GitHub Actions (npm)

- name: Install dependencies
  run: npm ci
  # npm ci reads package-lock.json exactly; fails if lockfile is absent or stale

GitHub Actions (pnpm)

- name: Install dependencies
  run: pnpm install --frozen-lockfile
  # Exits non-zero if pnpm-lock.yaml is missing or would be modified

GitHub Actions (pip)

- name: Install Python dependencies
  run: pip install --require-hashes -r requirements.txt
  # Rejects any package whose tarball SHA-256/SHA-384 does not match the lockfile entry

GitLab CI (npm)

install:
  stage: build
  script:
    - npm ci --ignore-scripts
    # --ignore-scripts prevents lifecycle hooks from running arbitrary code during install

--ignore-scripts deserves special attention: npm lifecycle hooks (preinstall, postinstall) run arbitrary shell commands with full network access.

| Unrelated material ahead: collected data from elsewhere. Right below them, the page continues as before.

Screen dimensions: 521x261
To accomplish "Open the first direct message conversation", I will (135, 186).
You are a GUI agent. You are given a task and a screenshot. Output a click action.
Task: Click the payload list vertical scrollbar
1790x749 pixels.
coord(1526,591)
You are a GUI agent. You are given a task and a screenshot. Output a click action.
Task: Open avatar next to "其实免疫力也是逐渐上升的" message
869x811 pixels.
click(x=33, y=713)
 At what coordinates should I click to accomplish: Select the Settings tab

Disabling them during CI reduces the risk of a compromised package executing a payload at install time. Review any packages that require postinstall scripts before re-enabling them selectively.

Verification signal: CI log lines added N packages from N contributors (npm) or Lockfile is up to date, resolution step is skipped (pnpm) confirm frozen install. Any updated or removed message indicates lockfile drift and should fail the pipeline.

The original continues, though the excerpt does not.